Société Nice Alpes-Maritimes (06)

Nice : dix ans après le 14-Juillet, le souvenir reste au cœur de la ville

Dix ans après l'attentat de la Promenade des Anglais, les familles racontent la perte et les engagements nés du drame. Portrait d'Anne Murris, qui a transformé son deuil en action pour la mémoire des victimes.

Nice : dix ans après le 14-Juillet, le souvenir reste au cœur de la ville
©Illustration IA Léna Bouchard / inforadar.fr

Un point de bascule dans la vie niçoise

Le 14 juillet 2016 reste une date qui a profondément marqué Nice. Ce soir-là, un camion bélier a foncé sur la foule rassemblée pour le feu d'artifice sur la Promenade des Anglais, provoquant la mort de 86 personnes et faisant des centaines de blessés. Dix ans plus tard, le traumatisme et la nécessité de préserver la mémoire continuent d'alimenter initiatives et combats personnels.
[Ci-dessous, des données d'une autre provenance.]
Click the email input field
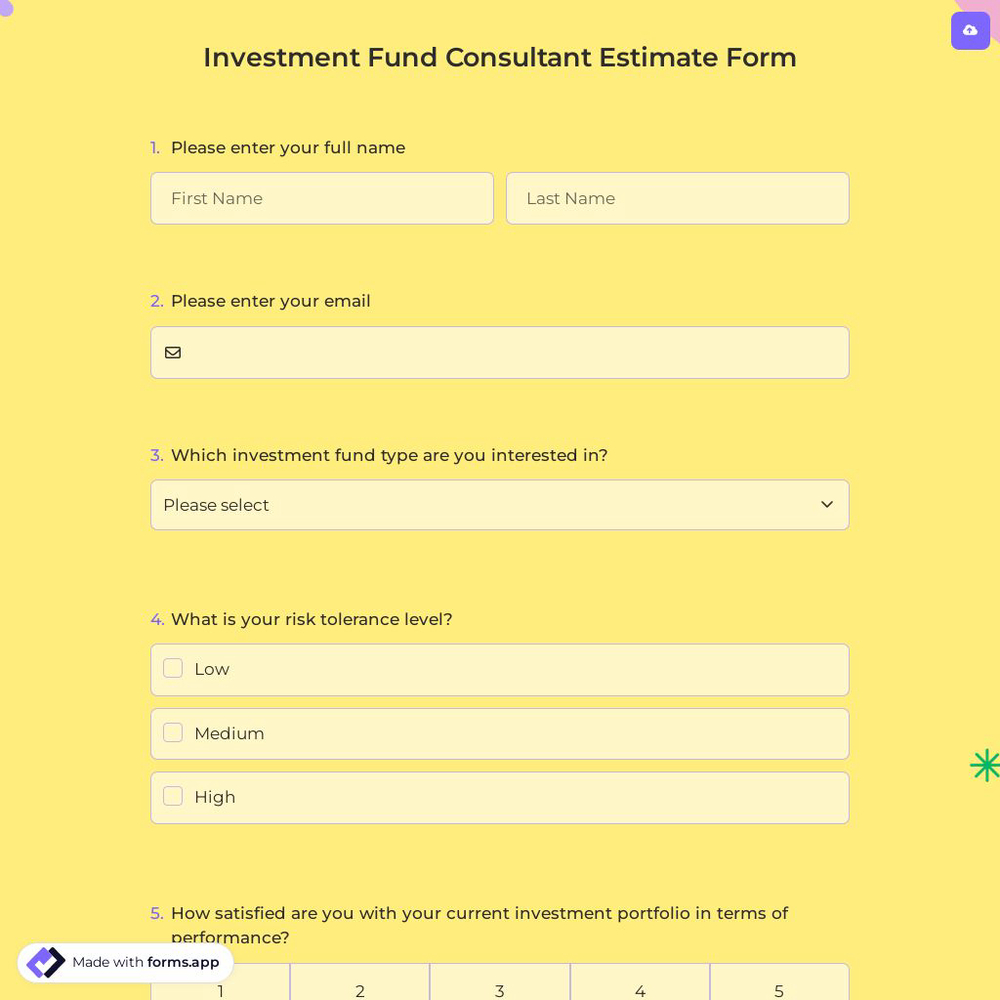 [500, 352]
Les équipes qui sont retournées sur les lieux ont rencontré des proches des victimes. Parmi eux, le parcours d'une mère illustre la longue trajectoire du deuil et de la mobilisation : Anne Murris a perdu sa fille Camille, 27 ans, cette nuit-là. Son récit souligne l'absence d'information claire au moment de l'annonce du décès et la violence de la découverte du corps, racontée comme une épreuve administrative et humaine difficile.

"C’était une jeune femme attachante, avec un petit côté espiègle. Elle aimait faire rire et riait facilement"

De la douleur à l'action associative

En 2018, face au vide laissé par la perte, Anne Murris a fondé l'association Mémorial des Anges. Depuis, elle multiplie les initiatives pour accompagner les autres victimes et pour que la mémoire des disparus soit préservée dans l'espace public niçois.

  • Création de l'association Mémorial des Anges (2018).
  • Projets culturels et mémoriels : musée, exposition à la Villa Masséna, exposition photo dans les rues de Nice.
  • Actions symboliques : dépôt de 86 galets dans l'Himalaya pour les disparus.

Ces actions témoignent d'une volonté de transformer le deuil en actes concrets, entre accompagnement des victimes et travail sur la mémoire collective. Elles se déroulent dans un contexte où la ville doit concilier commémoration et vie quotidienne, en veillant à la dignité des familles et à l'accompagnement psychologique des personnes touchées.

ÉvénementChiffre / année
Date de l'attentat14 juillet 2016
Personnes tuées86
Année de création de l'association2018

Au-delà du souvenir individuel, ces commémorations soulèvent des questions sur la prise en charge des familles au moment du drame et sur la formation des personnels chargés des annonces. Le témoignage d'Anne Murris pointe des manques dans l'accompagnement immédiat après la tragédie, appelant à une meilleure prise en charge humaine et psychologique.

Pour Nice, le défi demeure : préserver la mémoire des victimes tout en bâtissant des réponses durables pour les survivants et leurs proches. Les initiatives locales, portées par des familles et des associations, constituent aujourd'hui le cœur de ce travail de mémoire.